8.2.3.7: Import and export SAN

PGN export format always uses the above canonical SAN to represent moves in the movetext
section of a PGN game. Import format is somewhat more relaxed and it makes allowances for moves
that do not conform exactly to the canonical format. However, these allowances may differ among
different PGN reader programs. Only data appearing in export format is in all cases guaranteed to be
importable into all PGN readers.

31
There are a number of suggested guidelines for use with implementing PGN reader software
for permitting non-canonical SAN move representation. The idea is to have a PGN reader apply
various transformations to attempt to discover the move that is represented by non-canonical input.
Some suggested transformations include: letter case remapping, capture indicator insertion, check
indicator insertion, and checkmate indicator insertion.

8.2.3.8: SAN move suffix annotations

Import format PGN allows for the use of traditional suffix annotations for moves. There are
exactly six such annotations available: “!”, “?”, “!!”, “!?”, “?!”, and “??”. At most one such suffix
annotation may appear per move, and if present, it is always the last part of the move symbol.

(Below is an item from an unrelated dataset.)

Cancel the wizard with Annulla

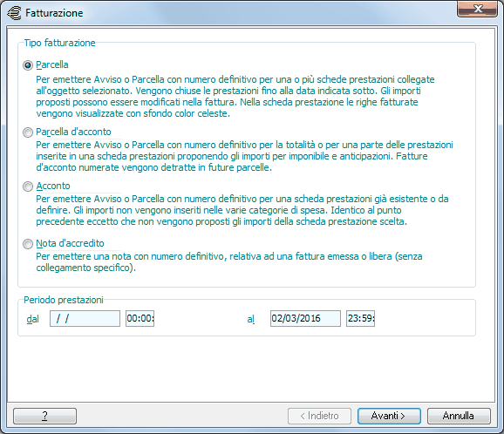click(x=459, y=416)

When exported, a move suffix annotation is translated into the corresponding Numeric
Annotation Glyph as described in a later section of this document. For example, if the single move
symbol “Qxa8?” appears in an import format PGN movetext, it would be replaced with the two
adjacent symbols “Qxa8 $2”.

8.2.4: Movetext NAG (Numeric Annotation Glyph)

An NAG (Numeric Annotation Glyph) is a movetext element that is used to indicate a simple
annotation in a language independent manner. An NAG is formed from a dollar sign (“$”) with a non-
negative decimal integer suffix. The non-negative integer must be from zero to 255 in value.

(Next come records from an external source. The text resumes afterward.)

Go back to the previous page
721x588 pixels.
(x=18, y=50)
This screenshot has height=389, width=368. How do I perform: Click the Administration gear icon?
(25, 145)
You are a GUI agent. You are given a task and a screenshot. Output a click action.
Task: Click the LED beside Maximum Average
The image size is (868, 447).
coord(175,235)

8.2.5: Movetext RAV (Recursive Annotation Variation)

An RAV (Recursive Annotation Variation) is a sequence of movetext containing one or more


moves enclosed in parentheses. An RAV is used to represent an alternative variation. The alternate
move sequence given by an RAV is one that may be legally played by first unplaying the move that
appears immediately prior to the RAV. Because the RAV is a recursive construct, it may be nested.

*** The specification for import/export representation of RAV elements needs further
development.

8.2.6: Game Termination Markers

Each movetext section has exactly one game termination marker; the marker always occurs as
the last element in the movetext. The game termination marker is a symbol that is one of the following
four values: “1-0” (White wins), “0-1” (Black wins), “1/2-1/2” (drawn game), and “*” (game in
progress, result unknown, or game abandoned). Note that the digit zero is used in the above; not the
32
upper case letter “O”. The game termination marker appearing in the movetext of a game must match
the value of the game’s Result tag pair. (While the marker appears as a string in the Result tag, it
appears as a symbol without quotes in the movetext.)

33
34
9: Supplemental tag names

The following tag names and their associated semantics are recommended for use for
information not contained in the Seven Tag Roster.

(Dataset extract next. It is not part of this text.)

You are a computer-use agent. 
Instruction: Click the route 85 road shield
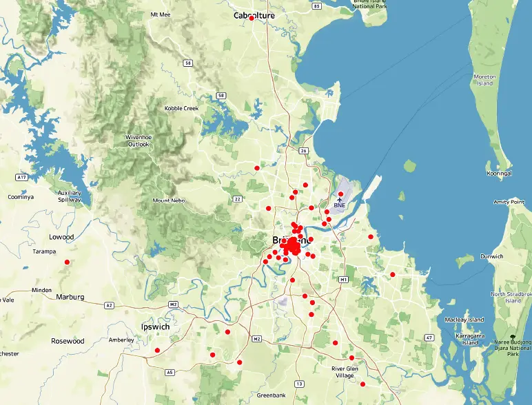pos(316,6)
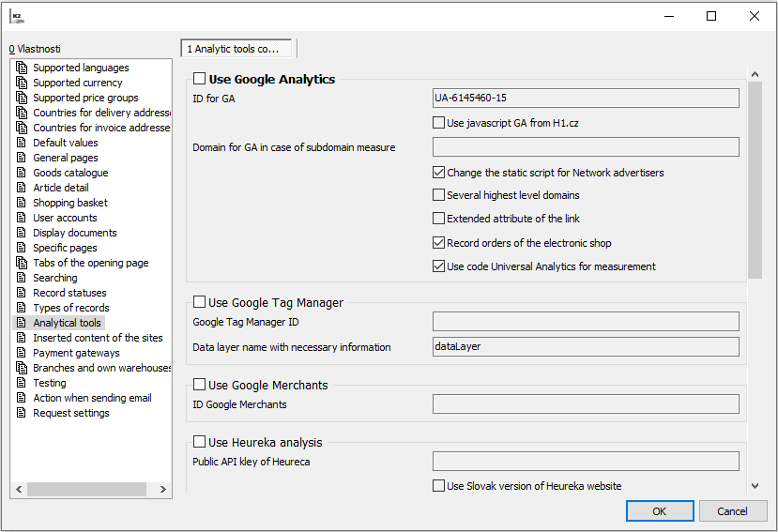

9.1: Player related information

Note that if there is more than one player field in an instance of a player (White or Black) tag,
then there will be corresponding multiple fields in any of the following tags. For example, if the White
tag has the three field value “Jones:Smith:Zacharias” (a consultation game), then the WhiteTitle tag
could have a value of “IM:-:GM” if Jones was an International Master, Smith was untitled, and
Zacharias was a Grandmaster.

9.1.1: Tags: WhiteTitle, BlackTitle

These use string values such as “FM”, “IM”, and “GM”; these tags are used only for the
standard abbreviations for FIDE titles. A value of “-“ is used for an untitled player.

9.1.2: Tags: WhiteElo, BlackElo

These tags use integer values; these are used for FIDE Elo ratings. A value of “-“ is used for
an unrated player.

9.1.3: Tags: WhiteUSCF, BlackUSCF

These tags use integer values; these are used for USCF (United States Chess Federation)
ratings. Similar tag names can be constructed for other rating agencies.

9.1.4: Tags: WhiteNA, BlackNA

These tags use string values; these are the e-mail or network addresses of the players. A value
of “-“ is used for a player without an electronic address.

35
9.1.5: Tags: WhiteType, BlackType

These tags use string values; these describe the player types. The value “human” should be
used for a person while the value “program” should be used for algorithmic (computer) players.

9.2: Event related information

The following tags are used for providing additional information about the event.

9.2.1: Tag: EventDate

This uses a date value, similar to the Date tag field, that gives the starting date of the Event.

9.2.2: Tag: EventSponsor

This uses a string value giving the name of the sponsor of the event.

9.2.3: Tag: Section

This uses a string; this is used for the playing section of a tournament (e.g., “Open” or
“Reserve”).

9.2.4: Tag: Stage

This uses a string; this is used for the stage of a multistage event (e.g., “Preliminary” or
“Semifinal”).

9.2.5: Tag: Board

This uses an integer; this identifies the board number in a team event and also in a
simultaneous exhibition.

9.3: Opening information (locale specific)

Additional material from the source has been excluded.